Ministry to arrange Jewish prayer on Temple Mount

Sarsour: Jews need to accept J'lem will return to Muslims; Feiglin: Temple Mount prayer is an issue of Jewish sovereignty.

Orthodox Jews look out Temple Mount (photo credit: Marc Israel Sellem)
Orthodox Jews look out Temple Mount
(photo credit: Marc Israel Sellem)
The Religious Services Ministry is working on ways to allow Jews to pray on the Temple Mount, ministry directorgeneral Elhanan Glatt said Wednesday.
The Knesset Internal Affairs and Environment Committee held a special meeting on prayer at the Temple Mount, in honor of Jerusalem Day.
Glatt told the committee his office will examine ways to arrange Jewish prayer on the Temple Mount.
“It cannot be that in the State of Israel, Jews need to stand aside,” said committee chairwoman Miri Regev. “The Temple Mount should be a place where people of any religion can pray.”
According to Regev, the Temple Mount is a mainstream issue in the heart of the Jewish People, who have prayed to return to Jerusalem for thousands of years.
At the beginning of the meeting, MK Jamal Zahalka (Balad) and other Arab lawmakers complained that the screening of a short film of paratroopers liberating the Temple Mount and Western Wall from the Jordanians was offensive, and demanded it be stopped.
MK Moshe Feiglin (Likud Beytenu), who has been voting against the coalition in response to recently being banned from visiting the Temple Mount by Prime Minister Binyamin Netanyahu, said the main issue is sovereignty over the Temple Mount.

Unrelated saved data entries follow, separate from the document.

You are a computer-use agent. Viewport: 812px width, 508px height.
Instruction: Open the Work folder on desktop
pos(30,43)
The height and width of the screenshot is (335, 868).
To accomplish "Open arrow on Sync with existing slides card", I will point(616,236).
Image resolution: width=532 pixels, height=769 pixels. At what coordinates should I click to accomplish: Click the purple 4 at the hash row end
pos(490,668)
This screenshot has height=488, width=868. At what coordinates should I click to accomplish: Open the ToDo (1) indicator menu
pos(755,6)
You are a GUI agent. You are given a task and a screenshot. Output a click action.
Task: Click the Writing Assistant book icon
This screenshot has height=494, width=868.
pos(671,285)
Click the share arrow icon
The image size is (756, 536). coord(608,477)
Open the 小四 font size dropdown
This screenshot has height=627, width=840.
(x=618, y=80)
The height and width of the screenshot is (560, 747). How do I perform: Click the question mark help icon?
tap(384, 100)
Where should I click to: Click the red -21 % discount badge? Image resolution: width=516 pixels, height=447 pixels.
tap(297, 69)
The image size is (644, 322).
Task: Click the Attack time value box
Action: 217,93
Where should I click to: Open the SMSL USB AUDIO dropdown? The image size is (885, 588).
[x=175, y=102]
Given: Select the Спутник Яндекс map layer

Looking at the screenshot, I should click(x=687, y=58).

“The Wakf’s problem isn’t prayer, but the sovereign symbolism of prayer,” Feiglin explained. “As far as they are concerned, [Jewish prayer] eats away at the total Muslim rule over the Temple Mount.”
According to MK Tamar Zandberg (Meretz), every person of any religion has the right to pray in the places he or she considers holy. Zandberg said she agrees with Feiglin that this is an issue of sovereignty, adding that Jews will only be able to pray in the places holy to them after the occupation ends and Jerusalem is divided.
MK Ibrahim Sarsour (United Arab List-Ta’al) asked why Jews cannot pray somewhere other than at al-Aksa Mosque.
“Jews in Israel need to understand that one day Jerusalem will return to Palestinians and Muslims,” Sarsour added. “The solution is to maintain the status quo.”
MK Taleb Abu Arar (UALTa’al) said the issue is more religious than political, and echoed Sarsour’s call to continue the current situation.
“It is a basic right of every Israeli citizen to go up to the Temple Mount,” Regev said, concluding the meeting. “The State of Israel must protect this right. Freedom of religion and worship are anchored in our basic laws, and as a sovereign state, we must protect them.”
Regev added that her committee will follow the Religious Services Ministry’s efforts to allow Jews to pray on the Temple Mount.